Wednesday, June 24, 2009

Michael Barone Tells Obama to Grow Up

Fat chance of that actually occurring. Nevertheless, it needs to be pointed out:

There is a tendency for newly installed presidents, like adolescents suddenly liberated from adult supervision, to do the exact opposite of what their predecessors did. Presidents of both parties indulge in this behavior, though Democrats who campaign as candidates of hope and change are more likely to do so.

Some of this is a legitimate response to the political process: Voters tend to elect presidents who seem to possess qualities and views they thought lacking in their predecessors. But some of it, and especially in the case of Barack Obama, seems to come from an adolescentlike confidence that everything done by those who came before is (insert your own generation’s expletive here).

....

The other example of adolescent rejection of a policy has come on missile defense. Back in the 1970s and 1980s Democratic politicians opposed missile defense on the grounds — mistaken in my view, but arguable at the time — that it would destabilize the balance of nuclear terror between the United States and the Soviet Union. Democrats have clung to that position even after the fall of the Soviet Union and Obama, as a senator and presidential candidate, joined them, routinely expressing doubts that missile defense could ever work.

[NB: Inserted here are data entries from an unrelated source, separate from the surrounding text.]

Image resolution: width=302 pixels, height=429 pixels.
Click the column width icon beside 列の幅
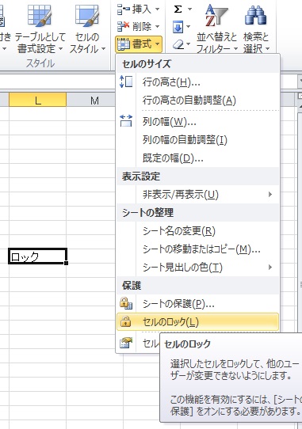tap(126, 120)
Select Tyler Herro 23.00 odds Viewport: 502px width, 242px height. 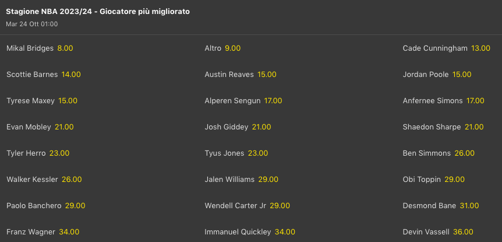point(59,153)
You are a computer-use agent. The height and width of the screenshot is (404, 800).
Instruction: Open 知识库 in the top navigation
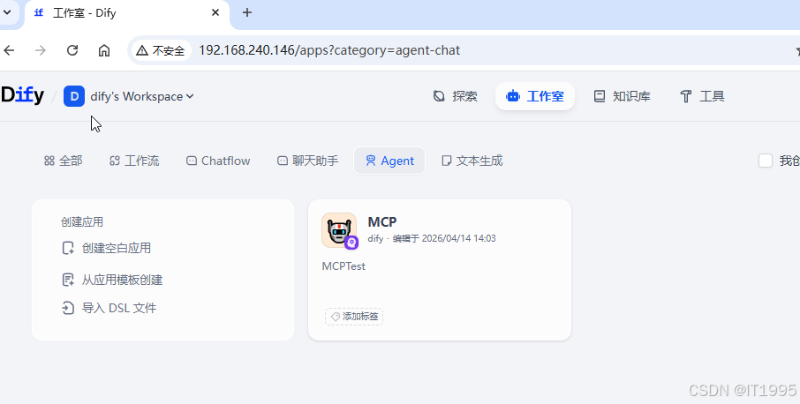click(622, 96)

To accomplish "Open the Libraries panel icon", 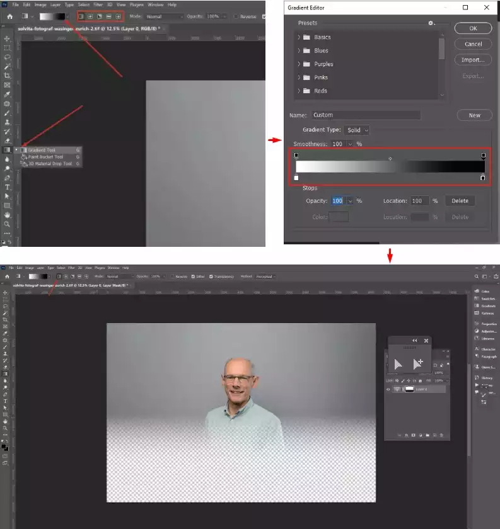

As president, he has singled out missile defense for cuts, even in the face of missile launches by North Korea and evidence of continuing missile development by Iran. Bush abrogated the Anti-Ballistic Missile Treaty and pushed ahead on missile defense, so it must be bad even if there’s no U.S.-Soviet balance of terror to destabilize any more.

How many days until Jan. 20, 2013? Can we hang on that long?